1764884340: Client MeshtasticAndroidMqttProxy-!c2xxxxxx disconnected due to out of memory. 1764884341: New connection from xx.xxx.xx.xxx:48686 on port 8883. 1764884341: New client connected from xx.xxx.xx.xxx:48686 as MeshtasticAndroidMqttProxy-!c2xxxxxx (p2, c1, k60, u'user_xxx'). 1764884341: Client MeshtasticAndroidMqttProxy-!c2xxxxxx closed its connection. 1764884342: New connection from xx.xxx.xx.xxx:48688 on port 8883. 1764884342: New client connected from xx.xxx.xx.xxx:48688 as MeshtasticAndroidMqttProxy-!c2xxxxxx (p2, c1, k60, u'user_xxx'). 1764884342: Client MeshtasticAndroidMqttProxy-!c2xxxxxx closed its connection. 1764884343: New connection from xx.xxx.xx.xxx:48692 on port 8883. 1764884344: New client connected from xx.xxx.xx.xxx:48692 as MeshtasticAndroidMqttProxy-!c2xxxxxx (p2, c1, k60, u'user_xxx'). 1764884344: Client MeshtasticAndroidMqttProxy-!c2xxxxxx closed its connection. 1764884345: New connection from xx.xxx.xx.xxx:48694 on port 8883. 1764884345: New client connected from xx.xxx.xx.xxx:48694 as MeshtasticAndroidMqttProxy-!c2xxxxxx (p2, c1, k60, u'user_xxx'). 1764884345: OpenSSL Error[0]: error:80000068:system library::Connection reset by peer 1764884345: Client MeshtasticAndroidMqttProxy-!c2xxxxxx disconnected due to out of memory. 1764884346: New connection from xx.xxx.xx.xxx:48696 on port 8883. 1764884347: New client connected from xx.xxx.xx.xxx:48696 as MeshtasticAndroidMqttProxy-!c2xxxxxx (p2, c1, k60, u'user_xxx'). 1764884347: Client MeshtasticAndroidMqttProxy-!c2xxxxxx closed its connection. 1764884350: New connection from xx.xxx.xx.xxx:48700 on port 8883. 1764884350: New client connected from xx.xxx.xx.xxx:48700 as MeshtasticAndroidMqttProxy-!c2xxxxxx (p2, c1, k60, u'user_xxx'). 1764884350: Client MeshtasticAndroidMqttProxy-!c2xxxxxx closed its connection. 1764884351: New connection from xx.xxx.xx.xxx:48702 on port 8883. 1764884351: New client connected from xx.xxx.xx.xxx:48702 as MeshtasticAndroidMqttProxy-!c2xxxxxx (p2, c1, k60, u'user_xxx'). 1764884351: Client MeshtasticAndroidMqttProxy-!c2xxxxxx closed its connection. 1764884353: New connection from xx.xxx.xx.xxx:48704 on port 8883. 1764884353: New client connected from xx.xxx.xx.xxx:48704 as MeshtasticAndroidMqttProxy-!c2xxxxxx (p2, c1, k60, u'user_xxx').
I configured the mqtt server to accept non tls connections just to see if things would work. It does work (just totally insecure), but the proxy on mobile devices, like a smartphone, still goes into the same connect/disconnect loop every second.

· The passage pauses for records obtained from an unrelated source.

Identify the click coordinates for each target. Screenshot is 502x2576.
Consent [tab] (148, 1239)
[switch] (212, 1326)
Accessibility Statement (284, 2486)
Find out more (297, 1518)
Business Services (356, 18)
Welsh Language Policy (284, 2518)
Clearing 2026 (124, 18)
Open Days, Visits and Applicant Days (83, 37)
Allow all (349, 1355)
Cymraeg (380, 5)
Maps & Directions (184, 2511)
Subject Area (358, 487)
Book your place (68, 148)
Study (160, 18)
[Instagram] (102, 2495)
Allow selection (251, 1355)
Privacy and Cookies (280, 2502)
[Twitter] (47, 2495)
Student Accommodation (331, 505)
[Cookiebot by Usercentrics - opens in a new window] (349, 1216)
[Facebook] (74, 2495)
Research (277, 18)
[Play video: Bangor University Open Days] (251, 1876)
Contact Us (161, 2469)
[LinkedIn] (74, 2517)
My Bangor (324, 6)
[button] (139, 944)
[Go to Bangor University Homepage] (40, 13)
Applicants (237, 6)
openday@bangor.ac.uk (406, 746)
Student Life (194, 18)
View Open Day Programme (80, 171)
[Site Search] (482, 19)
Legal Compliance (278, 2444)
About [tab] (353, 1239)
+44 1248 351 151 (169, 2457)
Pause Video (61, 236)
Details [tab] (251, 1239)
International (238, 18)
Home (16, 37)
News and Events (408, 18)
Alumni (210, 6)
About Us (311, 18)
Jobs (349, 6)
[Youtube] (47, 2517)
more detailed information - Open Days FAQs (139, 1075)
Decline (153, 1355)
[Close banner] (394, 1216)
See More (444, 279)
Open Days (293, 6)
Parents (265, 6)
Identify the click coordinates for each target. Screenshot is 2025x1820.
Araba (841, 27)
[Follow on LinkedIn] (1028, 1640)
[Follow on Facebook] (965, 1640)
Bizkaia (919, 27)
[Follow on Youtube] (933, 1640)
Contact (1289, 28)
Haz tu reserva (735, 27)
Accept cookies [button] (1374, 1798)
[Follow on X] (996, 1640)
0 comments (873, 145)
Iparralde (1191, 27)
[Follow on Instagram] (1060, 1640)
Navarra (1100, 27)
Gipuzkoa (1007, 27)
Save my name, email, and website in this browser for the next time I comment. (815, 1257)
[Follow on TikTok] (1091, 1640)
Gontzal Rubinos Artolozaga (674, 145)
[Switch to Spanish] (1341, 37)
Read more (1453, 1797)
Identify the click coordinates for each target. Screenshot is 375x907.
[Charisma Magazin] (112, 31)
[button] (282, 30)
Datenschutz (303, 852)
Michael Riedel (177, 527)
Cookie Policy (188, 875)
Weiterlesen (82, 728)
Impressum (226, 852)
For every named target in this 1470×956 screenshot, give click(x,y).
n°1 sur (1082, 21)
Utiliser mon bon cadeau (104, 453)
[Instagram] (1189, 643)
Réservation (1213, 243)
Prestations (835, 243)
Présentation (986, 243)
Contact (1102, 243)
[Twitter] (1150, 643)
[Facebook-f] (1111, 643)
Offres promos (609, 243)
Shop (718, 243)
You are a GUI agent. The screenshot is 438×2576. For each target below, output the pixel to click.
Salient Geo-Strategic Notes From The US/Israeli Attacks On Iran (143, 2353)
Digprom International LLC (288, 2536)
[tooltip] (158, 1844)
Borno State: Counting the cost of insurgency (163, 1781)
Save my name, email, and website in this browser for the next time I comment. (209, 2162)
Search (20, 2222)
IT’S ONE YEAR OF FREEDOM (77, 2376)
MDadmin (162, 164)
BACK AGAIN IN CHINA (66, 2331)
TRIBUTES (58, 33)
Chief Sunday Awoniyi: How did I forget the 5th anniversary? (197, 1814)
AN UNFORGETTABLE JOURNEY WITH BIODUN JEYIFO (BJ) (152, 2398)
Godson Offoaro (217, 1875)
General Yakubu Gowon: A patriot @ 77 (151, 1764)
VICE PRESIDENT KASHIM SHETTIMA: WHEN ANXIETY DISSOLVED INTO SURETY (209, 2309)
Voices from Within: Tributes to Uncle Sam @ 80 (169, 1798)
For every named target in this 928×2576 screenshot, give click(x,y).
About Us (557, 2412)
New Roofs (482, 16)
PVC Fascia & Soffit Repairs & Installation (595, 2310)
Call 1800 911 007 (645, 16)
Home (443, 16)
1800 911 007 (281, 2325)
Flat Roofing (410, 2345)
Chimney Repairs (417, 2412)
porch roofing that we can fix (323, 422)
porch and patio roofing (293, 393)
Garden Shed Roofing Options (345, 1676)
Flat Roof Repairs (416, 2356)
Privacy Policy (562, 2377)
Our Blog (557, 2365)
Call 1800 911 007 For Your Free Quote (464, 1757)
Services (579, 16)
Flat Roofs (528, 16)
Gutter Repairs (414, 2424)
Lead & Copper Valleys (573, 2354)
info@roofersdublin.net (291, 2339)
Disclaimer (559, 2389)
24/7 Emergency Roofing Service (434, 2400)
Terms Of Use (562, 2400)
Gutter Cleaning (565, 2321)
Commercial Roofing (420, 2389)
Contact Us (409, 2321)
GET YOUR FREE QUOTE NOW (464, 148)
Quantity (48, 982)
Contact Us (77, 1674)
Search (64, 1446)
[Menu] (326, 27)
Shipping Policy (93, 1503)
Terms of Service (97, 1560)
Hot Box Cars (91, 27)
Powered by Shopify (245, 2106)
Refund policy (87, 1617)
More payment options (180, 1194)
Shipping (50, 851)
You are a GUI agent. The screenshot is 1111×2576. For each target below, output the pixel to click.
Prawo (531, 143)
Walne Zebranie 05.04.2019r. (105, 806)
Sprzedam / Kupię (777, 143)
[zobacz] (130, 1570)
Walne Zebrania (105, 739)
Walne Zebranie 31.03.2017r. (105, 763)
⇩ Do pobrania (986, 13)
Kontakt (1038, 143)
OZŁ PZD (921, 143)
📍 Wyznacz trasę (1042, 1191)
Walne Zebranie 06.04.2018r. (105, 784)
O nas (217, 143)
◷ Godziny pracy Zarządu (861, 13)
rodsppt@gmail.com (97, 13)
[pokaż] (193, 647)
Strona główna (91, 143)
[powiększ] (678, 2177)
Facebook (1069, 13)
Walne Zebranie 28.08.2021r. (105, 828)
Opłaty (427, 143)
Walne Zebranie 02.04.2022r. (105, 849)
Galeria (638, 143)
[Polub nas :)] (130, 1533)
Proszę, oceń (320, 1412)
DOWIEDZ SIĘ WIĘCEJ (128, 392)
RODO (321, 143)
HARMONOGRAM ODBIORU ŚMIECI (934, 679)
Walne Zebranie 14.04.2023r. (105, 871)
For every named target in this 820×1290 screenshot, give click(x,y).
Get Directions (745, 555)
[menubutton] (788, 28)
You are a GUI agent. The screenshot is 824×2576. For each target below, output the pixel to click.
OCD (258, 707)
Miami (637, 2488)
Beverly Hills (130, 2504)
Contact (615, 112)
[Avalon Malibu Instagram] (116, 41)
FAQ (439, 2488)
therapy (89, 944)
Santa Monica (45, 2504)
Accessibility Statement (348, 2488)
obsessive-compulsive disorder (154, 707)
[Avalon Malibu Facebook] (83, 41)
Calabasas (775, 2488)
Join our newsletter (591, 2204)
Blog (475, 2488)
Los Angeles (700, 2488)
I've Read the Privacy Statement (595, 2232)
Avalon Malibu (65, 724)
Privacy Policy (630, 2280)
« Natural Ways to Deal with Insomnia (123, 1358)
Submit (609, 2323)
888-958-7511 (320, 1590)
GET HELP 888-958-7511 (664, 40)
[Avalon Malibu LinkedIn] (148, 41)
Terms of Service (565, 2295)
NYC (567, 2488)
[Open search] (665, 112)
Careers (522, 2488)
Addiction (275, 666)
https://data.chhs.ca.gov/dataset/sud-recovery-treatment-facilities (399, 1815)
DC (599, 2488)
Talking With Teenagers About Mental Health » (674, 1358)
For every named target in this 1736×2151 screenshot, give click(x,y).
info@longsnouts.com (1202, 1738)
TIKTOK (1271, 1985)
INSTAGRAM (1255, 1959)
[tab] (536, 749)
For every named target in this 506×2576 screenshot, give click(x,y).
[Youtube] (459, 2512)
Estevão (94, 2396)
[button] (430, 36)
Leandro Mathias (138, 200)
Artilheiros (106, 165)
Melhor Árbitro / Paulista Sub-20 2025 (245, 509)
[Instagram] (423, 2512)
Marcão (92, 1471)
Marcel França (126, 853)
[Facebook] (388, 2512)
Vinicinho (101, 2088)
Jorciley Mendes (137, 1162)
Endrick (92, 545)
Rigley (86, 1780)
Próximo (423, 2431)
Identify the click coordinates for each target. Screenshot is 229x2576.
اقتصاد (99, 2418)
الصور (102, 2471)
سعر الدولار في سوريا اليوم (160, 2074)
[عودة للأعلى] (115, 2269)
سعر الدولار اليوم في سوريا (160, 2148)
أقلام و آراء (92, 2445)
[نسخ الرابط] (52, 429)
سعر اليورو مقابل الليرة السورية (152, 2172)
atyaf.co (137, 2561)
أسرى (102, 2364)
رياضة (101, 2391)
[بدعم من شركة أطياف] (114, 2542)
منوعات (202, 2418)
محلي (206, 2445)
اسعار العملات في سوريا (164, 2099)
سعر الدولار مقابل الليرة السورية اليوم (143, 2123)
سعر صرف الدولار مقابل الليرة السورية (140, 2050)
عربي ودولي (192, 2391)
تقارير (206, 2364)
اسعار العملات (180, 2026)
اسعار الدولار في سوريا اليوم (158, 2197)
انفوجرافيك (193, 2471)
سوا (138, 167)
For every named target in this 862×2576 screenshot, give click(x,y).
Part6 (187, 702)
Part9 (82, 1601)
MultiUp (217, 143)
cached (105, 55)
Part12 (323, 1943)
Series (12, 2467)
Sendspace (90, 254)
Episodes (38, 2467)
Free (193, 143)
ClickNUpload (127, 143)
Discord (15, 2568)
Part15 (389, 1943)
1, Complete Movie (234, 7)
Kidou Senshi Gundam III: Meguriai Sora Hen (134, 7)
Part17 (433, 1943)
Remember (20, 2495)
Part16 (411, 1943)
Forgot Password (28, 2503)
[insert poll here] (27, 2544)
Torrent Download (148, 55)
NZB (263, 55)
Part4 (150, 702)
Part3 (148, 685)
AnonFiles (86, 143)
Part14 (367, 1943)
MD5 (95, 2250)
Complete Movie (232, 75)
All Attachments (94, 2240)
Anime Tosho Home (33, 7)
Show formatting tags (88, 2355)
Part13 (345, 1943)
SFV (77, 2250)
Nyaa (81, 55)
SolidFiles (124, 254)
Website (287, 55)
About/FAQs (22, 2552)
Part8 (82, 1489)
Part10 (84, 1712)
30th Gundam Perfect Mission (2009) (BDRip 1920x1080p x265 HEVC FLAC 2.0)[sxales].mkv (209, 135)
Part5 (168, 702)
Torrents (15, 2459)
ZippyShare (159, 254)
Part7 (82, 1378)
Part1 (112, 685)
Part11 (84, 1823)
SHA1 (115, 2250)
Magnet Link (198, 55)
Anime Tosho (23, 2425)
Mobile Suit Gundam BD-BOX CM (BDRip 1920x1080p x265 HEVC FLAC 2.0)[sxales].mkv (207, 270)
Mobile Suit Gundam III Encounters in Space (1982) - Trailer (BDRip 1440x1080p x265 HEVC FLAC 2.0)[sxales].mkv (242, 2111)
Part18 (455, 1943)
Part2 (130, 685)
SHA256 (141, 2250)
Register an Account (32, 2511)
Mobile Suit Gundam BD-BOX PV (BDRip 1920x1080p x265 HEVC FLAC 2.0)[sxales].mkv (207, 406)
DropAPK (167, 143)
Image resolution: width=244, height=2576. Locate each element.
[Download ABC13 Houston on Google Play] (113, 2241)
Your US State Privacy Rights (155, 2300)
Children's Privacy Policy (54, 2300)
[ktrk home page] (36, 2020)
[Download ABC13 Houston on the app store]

So after testing, here's what I've concluded:
-
TLS is buggy. I can't get it to stay active no matter what I try. Local network with no firewall, mobile ISP, whatever, same result. I managed to get it working once for a short moment. I don't remember which firmware I flashed (i started from scratch) and in which order I configured everything. Spent so long, I which I did. Note that the it's bridging with some channels on the public mqtt server At that time I only had port 8883 and TLS enabled in the MQTT config. Now I've added 1883 which isn't ideal, but for now it's just me and some friends testing things to see if we can deploy it for oursevles
-
Without tls a Meshtastic device using the proxy option and tethered to a phone still gets stuck in that same loop. I tested with the phone on the same Wifi and also with mobile data (so not on the same network), same behavior.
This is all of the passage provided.